Città del Vino in campo per la pianificazione di qualità. Linee metodologiche e concorso su migliore pratica urbanistica

Promozione delle buone pratiche e degli strumenti virtuosi per la pianificazione urbanistica e territoriale dei territori del vino. L’Associazione Nazionale Città del Vino, di cui fanno parte oltre 500 comuni, attraverso la doppia iniziativa della pubblicazione de “Le Linee metodologiche per valorizzare i comprensori vitivinicoli di qualità nella disciplina territoriale ed urbanistica delle aree rurali” e del bando su “La migliore pratica urbanistica delle città del vino” rinnova il proprio impegno nel solco di una visione caratterizzata dalla necessità di una stretta alleanza tra pianificazione urbanistica e produzione, tra qualità della vita e imprenditorialità, laddove la cura di ciascuno dei fattori concorre in modo decisivo al rafforzamento dell’altro.

Le linee metodologiche hanno 25 anni, quello appena pubblicato è un aggiornamento che tiene conto e valorizza le evoluzioni e le necessità emerse nel ciclo produttivo, le innovazioni della filiera, le nuove priorità degli abitanti e dei territori del vino. L’aggiornamento è stato redatto da un comitato tecnico scientifico composto dal presidente dell’associazione Angelo Radica e da esperti e da docenti universitari: Valeria Lingua, Iole Piscolla, Davide Marino, Roberto Mascarucci, Stefano Stanghellini, Catherine Dezio, Matelda Reho, Michele Manelli, Antonio Fassone. Individuate indicazioni di azioni, già messe a disposizione dei comuni, che vanno a costituire una strategia ideale di pianificazione urbanistica e territoriale per le città del vino, capace di esprimere al meglio aspetti economici, ambientali, sociali, culturali. Si sottolinea l’importanza e si suggerisce tra le altre cose come, nei territori del vino, superare la separatezza delle diverse pianificazioni e politiche, assicurare l’equilibrio tra le esigenze della transizione energetica e la protezione dei luoghi regolando attraverso criteri chiari l’installazione di impianti di energia rinnovabile, promuovere l’integrazione della produzione con la strutturazione del paesaggio, introdurre una politica integrata sul cibo, innovazioni per quanto riguarda l’accessibilità, la circolarità, la qualità dei suoli e la gestione idrica, la partecipazione e la qualità della vita e del lavoro nelle zone agricole.

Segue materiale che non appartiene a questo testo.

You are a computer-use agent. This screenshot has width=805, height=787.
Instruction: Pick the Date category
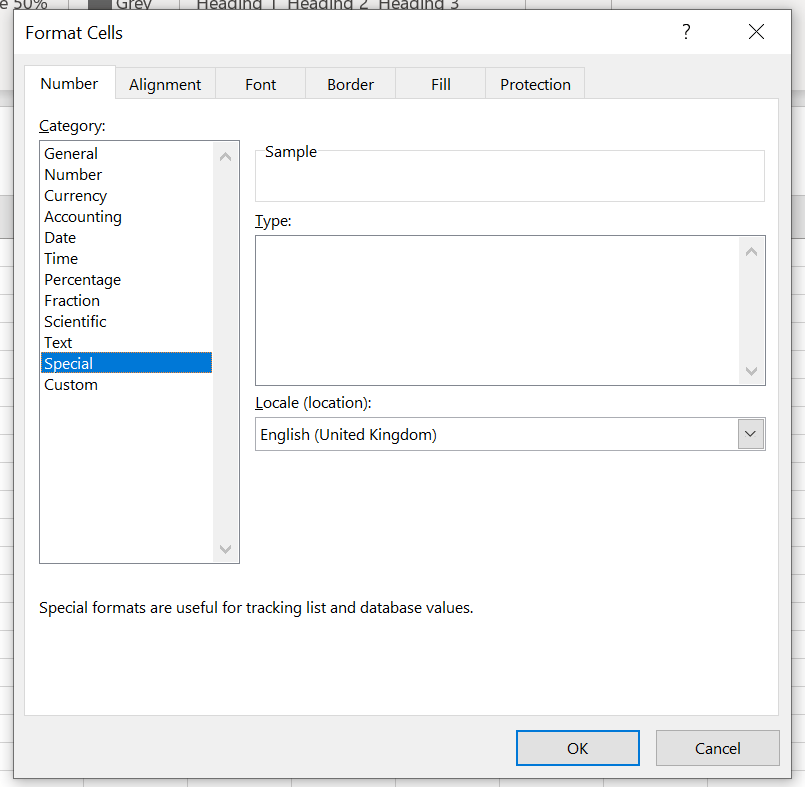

Il concorso sulla migliore pratica urbanistica delle città del vino discende dalle linee metodologiche. E’ rivolto (scadenza 10 settembre 2026) ai comuni e agli enti territoriali che hanno in corso un processo di pianificazione e progettazione territoriale e urbanistica attento allo sviluppo sostenibile del territorio e nel quale assume rilievo la pianificazione delle zone di pregio vitivinicolo che hanno attivato o che hanno in corso di attivazione buone pratiche di progetti locali coerenti con le tematiche delle linee metodologiche. Il premio è conferito nell’ambito di Urbanpromo, evento di marketing territoriale promosso dall’Istituto Nazionale di Urbanistica e organizzato da Urbit. Il concorso intende contribuire alla diffusione di buone pratiche, in quanto termini di riferimento per il perseguimento di ulteriori progressi nella pianificazione e progettazione dei territori vitivinicoli.